Estudo aponta vitamina que pode deixar seu intestino mais espertinho

Entender os mecanismos de evacuação do corpo humano pode ajudar a descobrir o que está por trás de condições comuns de saúde, como constipação, diarreia e síndrome do intestino irritável. Mas o intestino ainda é um mistério que intriga a ciência.

Um estudo internacional publicado este mês trouxe novos indícios dos fatores biológicos que regulam a motilidade intestinal, processo que determina a frequência das evacuações e pode ajudar a desvendar a causa dessas condições. E um delas surpreendeu a equipe: a vitamina B1, também conhecida como tiamina.

Descoberta pode ajudar a nortear estudos mais direcionados para as condições do intestino (Imagem: mi_viri / Shutterstock)

Processos que influenciam o intestino e evacuação

O trabalho analisou dados genéticos e questionários de 268.606 pessoas de ascendência europeia e do leste asiático. A partir dessa base, os pesquisadores buscaram variantes comuns no DNA associadas à frequência das evacuações, chamada no estudo de “frequência das fezes”.

Com o apoio de análises computacionais, o grupo identificou 21 regiões do genoma humano relacionadas ao ritmo do intestino – dez delas descritas pela primeira vez. Parte desses sinais genéticos confirmou mecanismos que já eram conhecidos anteriormente, o que reforça a consistência dos resultados.

Entre os processos destacados estão a regulação dos ácidos biliares, substâncias envolvidas tanto na digestão de gorduras quanto na sinalização celular no intestino, e a comunicação entre nervos e músculos intestinais. Essa sinalização inclui vias ligadas à acetilcolina, um neurotransmissor essencial para as contrações musculares que permitem o avanço do conteúdo intestinal.

Esses achados já eram conhecidos sobre a motilidade intestinal e foram dentro do esperado.

Pesquisa encontrou relação da frequência de evacuações com a síndrome do intestino irritável (Imagem: A.Basler/Shutterstock)

Vitamina B1 foi surpresa

O resultado mais inesperado surgiu quando a equipe reduziu o foco a dois genes considerados prioritários: SLC35F3 e XPR1. Ambos estão diretamente ligados ao transporte e à ativação da vitamina B1 no organismo.

Para verificar se esse sinal genético se refletia na prática, os cientistas analisaram dados alimentares de 98.449 participantes.
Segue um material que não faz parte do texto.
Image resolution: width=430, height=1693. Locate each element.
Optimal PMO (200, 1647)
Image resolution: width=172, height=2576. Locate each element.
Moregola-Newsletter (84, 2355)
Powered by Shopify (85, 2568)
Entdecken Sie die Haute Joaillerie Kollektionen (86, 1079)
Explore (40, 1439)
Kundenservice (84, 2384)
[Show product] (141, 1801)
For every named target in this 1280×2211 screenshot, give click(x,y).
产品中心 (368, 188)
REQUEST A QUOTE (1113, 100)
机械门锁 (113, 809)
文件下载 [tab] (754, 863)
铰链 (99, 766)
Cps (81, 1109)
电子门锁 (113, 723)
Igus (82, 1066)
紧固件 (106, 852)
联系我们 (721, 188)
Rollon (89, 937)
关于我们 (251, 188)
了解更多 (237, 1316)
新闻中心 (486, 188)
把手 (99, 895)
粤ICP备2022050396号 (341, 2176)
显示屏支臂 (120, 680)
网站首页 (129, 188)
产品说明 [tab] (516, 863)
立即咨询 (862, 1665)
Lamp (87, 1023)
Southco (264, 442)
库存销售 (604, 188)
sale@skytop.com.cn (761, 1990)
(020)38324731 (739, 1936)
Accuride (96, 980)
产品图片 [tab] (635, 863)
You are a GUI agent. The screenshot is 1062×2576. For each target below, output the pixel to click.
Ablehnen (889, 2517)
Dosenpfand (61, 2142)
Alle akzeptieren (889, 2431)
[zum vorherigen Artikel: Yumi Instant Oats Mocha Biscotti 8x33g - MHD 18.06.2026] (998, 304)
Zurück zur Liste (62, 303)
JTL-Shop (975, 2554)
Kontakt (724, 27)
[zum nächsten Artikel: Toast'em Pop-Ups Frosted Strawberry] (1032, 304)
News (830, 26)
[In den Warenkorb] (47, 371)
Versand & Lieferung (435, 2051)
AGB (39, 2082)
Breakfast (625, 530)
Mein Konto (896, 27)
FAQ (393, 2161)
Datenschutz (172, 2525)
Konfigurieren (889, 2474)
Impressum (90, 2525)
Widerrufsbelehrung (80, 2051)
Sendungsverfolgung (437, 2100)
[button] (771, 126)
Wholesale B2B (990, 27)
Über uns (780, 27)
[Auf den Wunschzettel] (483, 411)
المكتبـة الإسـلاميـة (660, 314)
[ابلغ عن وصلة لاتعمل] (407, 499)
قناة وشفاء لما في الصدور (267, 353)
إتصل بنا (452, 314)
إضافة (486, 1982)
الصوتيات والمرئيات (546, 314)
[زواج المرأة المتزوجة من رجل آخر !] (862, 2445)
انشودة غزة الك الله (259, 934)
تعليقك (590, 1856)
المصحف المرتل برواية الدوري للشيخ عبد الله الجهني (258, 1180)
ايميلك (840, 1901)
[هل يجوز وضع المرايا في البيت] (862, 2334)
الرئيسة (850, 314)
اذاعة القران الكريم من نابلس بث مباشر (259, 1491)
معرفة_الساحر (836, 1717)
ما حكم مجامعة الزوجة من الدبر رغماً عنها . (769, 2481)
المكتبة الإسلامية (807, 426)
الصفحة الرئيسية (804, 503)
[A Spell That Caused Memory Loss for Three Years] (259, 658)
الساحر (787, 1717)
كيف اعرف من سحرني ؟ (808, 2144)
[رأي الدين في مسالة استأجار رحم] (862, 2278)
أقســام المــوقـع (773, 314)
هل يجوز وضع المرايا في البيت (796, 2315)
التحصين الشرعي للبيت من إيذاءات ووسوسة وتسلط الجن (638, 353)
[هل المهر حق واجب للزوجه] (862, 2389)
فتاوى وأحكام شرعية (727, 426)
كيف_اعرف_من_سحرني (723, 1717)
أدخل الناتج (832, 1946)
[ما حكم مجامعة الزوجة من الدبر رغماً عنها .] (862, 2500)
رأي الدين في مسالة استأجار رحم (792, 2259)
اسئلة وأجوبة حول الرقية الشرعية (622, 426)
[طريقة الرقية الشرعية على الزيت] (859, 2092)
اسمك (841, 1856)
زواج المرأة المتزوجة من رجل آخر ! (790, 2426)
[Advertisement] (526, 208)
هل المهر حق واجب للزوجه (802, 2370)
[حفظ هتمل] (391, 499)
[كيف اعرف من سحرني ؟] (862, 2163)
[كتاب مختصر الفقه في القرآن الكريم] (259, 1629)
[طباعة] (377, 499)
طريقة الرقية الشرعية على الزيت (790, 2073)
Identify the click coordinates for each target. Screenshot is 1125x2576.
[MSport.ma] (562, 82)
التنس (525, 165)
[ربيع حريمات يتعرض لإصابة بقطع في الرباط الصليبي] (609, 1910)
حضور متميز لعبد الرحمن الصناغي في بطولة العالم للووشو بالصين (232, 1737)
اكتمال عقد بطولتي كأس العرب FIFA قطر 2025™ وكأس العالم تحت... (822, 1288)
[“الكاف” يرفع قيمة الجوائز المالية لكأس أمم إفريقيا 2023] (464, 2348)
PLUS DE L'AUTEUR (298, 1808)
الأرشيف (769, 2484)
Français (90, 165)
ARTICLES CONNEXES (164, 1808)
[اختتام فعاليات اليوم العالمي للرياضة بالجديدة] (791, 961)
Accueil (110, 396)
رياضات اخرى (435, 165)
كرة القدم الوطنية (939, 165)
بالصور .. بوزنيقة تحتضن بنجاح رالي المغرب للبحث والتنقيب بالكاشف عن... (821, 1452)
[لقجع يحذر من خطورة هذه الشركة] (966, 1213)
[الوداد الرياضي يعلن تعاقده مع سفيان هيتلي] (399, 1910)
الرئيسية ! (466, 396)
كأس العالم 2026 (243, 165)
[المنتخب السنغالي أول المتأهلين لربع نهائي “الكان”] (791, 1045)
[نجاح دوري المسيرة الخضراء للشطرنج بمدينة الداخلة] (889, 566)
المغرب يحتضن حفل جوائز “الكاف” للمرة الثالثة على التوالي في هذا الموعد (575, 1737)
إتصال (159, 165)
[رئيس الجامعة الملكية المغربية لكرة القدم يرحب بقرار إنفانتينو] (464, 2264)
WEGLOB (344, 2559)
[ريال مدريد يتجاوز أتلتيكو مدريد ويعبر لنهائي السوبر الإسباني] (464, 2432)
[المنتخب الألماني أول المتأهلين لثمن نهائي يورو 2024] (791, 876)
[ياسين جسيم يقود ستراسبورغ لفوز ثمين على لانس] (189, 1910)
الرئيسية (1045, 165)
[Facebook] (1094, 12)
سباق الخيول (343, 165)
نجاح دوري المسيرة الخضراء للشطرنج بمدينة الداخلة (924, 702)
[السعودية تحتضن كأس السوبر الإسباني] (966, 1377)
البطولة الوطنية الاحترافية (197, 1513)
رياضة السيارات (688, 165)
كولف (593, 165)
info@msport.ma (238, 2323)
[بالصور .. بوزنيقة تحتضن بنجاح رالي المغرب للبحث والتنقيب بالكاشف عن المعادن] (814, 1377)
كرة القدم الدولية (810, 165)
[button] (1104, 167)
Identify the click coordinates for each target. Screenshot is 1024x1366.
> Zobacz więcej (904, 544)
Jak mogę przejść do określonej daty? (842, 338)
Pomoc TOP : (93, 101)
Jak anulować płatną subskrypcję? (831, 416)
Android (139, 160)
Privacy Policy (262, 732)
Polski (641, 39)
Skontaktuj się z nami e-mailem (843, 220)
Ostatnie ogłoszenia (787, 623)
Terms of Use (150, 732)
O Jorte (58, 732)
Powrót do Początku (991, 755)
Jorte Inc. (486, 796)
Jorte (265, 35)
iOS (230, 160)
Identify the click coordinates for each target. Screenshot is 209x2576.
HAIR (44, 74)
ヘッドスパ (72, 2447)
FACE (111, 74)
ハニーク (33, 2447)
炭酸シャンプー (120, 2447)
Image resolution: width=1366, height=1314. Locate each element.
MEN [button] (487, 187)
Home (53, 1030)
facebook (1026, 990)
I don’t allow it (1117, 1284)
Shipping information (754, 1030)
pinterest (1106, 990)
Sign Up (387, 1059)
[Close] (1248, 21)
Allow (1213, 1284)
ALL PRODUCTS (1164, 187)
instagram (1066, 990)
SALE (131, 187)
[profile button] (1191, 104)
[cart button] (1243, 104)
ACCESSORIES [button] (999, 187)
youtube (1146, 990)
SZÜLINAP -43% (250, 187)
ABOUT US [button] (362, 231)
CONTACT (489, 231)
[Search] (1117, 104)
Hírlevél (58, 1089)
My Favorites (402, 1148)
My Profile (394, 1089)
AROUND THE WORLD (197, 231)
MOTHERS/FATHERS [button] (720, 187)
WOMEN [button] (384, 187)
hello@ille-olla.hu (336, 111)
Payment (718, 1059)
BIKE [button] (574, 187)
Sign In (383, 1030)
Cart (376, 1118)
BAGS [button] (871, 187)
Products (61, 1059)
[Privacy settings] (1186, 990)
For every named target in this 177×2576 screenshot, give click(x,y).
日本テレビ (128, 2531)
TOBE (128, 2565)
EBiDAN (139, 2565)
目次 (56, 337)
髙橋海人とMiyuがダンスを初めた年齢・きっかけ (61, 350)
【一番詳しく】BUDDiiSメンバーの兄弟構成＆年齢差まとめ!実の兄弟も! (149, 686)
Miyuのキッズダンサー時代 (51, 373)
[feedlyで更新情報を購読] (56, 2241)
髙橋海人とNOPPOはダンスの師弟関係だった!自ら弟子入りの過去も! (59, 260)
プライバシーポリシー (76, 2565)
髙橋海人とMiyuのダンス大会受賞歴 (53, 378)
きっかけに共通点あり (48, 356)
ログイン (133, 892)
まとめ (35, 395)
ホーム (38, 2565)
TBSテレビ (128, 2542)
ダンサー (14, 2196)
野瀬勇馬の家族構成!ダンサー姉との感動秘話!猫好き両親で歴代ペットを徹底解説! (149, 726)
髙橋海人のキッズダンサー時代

O cruzamento das informações mostrou que uma ingestão maior de tiamina na dieta estava associada a evacuações mais frequentes.

Mais do que isso, a relação variava conforme o perfil genético de cada pessoa. Indivíduos com determinadas combinações genéticas nesses dois genes apresentavam respostas diferentes à ingestão da vitamina, sugerindo que fatores hereditários influenciam como a vitamina B1 afeta o funcionamento do intestino.

O estudo também identificou uma relação genética entre a frequência das evacuações e a síndrome do intestino irritável. A SII afeta milhões de pessoas e tem como base justamente as alterações na motilidade intestinal.

Estudo não é uma recomendação direta da vitamina B1 (Imagem: New Africa/Shutterstock)

Leia mais:

Desvendar os mistérios do intestino

  • Os novos dados genéticos ajudam a apontar caminhos mais claros para pesquisas futuras sobre a saúde do intestino – e as vitaminas que influenciam nisso;
  • Os pesquisadores destacam que os resultados não significam, por si só, uma recomendação direta de suplementação;
  • No entanto, eles abrem espaço para novos experimentos em laboratório e estudos clínicos mais direcionados, com foco na vitamina B1 e em seu metabolismo.